Zaten bir üyeliğiniz mevcut mu ? Giriş yapın
Sitemize üye olarak beğendiğiniz içerikleri favorilerinize ekleyebilir, kendi ürettiğiniz ya da internet üzerinde beğendiğiniz içerikleri sitemizin ziyaretçilerine içerik gönder seçeneği ile sunabilirsiniz.
Üyelerimize Özel Tüm Opsiyonlardan Kayıt Olarak Faydalanabilirsiniz
İkinci çeşide kalan cumhurbaşkanı seçimi öncesi “hayali seçmenler”e ait çeşitli tezler yeniliğini koruyor. İstanbul’un Ümraniye ilçesi, Namık Kemal Mahallesi’nde bulunan Çener ailesinin yaşadığı üç katlı müstakil konuta ikinci cins öncesi fazladan bir seçmen dokümanı geldi. S.K. ismine gelen evrakta ilçe ve mahalle ismi yazarken, sokak ve kapı numarası kısmının boş bırakıldığı görüldü.

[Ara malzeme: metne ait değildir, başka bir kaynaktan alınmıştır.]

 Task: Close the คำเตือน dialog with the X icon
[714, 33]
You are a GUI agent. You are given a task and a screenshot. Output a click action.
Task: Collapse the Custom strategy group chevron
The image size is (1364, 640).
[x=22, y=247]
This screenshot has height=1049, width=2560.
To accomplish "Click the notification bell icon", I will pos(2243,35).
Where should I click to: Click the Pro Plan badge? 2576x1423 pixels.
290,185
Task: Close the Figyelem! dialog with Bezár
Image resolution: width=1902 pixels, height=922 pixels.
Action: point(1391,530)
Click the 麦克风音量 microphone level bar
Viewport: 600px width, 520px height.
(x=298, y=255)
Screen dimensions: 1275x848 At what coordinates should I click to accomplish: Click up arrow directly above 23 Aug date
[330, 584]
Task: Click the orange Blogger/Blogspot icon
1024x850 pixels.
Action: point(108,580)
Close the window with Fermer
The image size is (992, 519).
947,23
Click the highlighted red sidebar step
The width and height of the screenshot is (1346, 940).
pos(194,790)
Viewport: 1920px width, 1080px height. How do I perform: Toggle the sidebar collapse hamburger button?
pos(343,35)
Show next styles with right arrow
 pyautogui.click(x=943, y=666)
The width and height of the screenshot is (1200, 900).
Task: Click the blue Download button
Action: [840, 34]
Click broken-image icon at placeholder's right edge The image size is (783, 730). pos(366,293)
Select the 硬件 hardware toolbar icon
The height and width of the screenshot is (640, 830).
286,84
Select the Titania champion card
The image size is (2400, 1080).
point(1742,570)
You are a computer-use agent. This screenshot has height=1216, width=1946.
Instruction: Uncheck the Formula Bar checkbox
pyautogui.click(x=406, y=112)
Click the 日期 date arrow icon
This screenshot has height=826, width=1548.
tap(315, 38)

Evde hiç yaşamamış birisine ilişkin seçmen bilgi kâğıdı gelmesi üzerine Namık Kemal Mahallesi Muhtarlığı’na giden Gülcan Çener, bu seçmenin olduğu listeyi görmek istediğini fakat muhtarın “Süresi geçti” gerekçesiyle buna müsaade vermediğini belirtti. Muhtarın siyasi olarak iktidara yakınlığının bilindiğini ve elindeki belgeyi de almaya çalıştığını söyleyen Çener, “1967’den beri buradayız, bu türlü bir isim bu apartmanda hiçbir vakit yaşamadı” dedi.
‘İTİRAZ EDİLEBİLİR’
Cumhuriyet’e konuşan İstanbul Barosu İdare Şurası üyesi Hüseyin Köprülü, 31 Mart 2022’de “Adresi kapanmış olması sebebiyle adres kayıt sisteminde görünmeyenler, Nüfus ve Vatandaşlık İşleri Genel Müdürlüğü’nün adres kayıt sisteminde bulunan en son geçerli adres kayıt bilgileri kapsamında seçmen kütüğüne kaydedilir” formunda yasal düzenleme yapıldığını belirtti.
(Hüseyin Köprülü)
Köprülü, “Ancak bu çok eski tarihten beri müstakil adreste oturan bireylerle tıpkı adrese seçmen yazılması sonucunu doğurmaz” sözlerini kullandı.
Köprülü, şunları söyledi: “Seçmen kütüğüne itiraz müddetleri geçmiş olsa dahi yeni seçmene ait bilgi kâğıdı ikinci oylama öncesi geldiği için artık itiraz konusu yapılabilir. Şayet bu durum yaygın bir yanlışlık ise YSK’ye de müracaat yapılabilir.”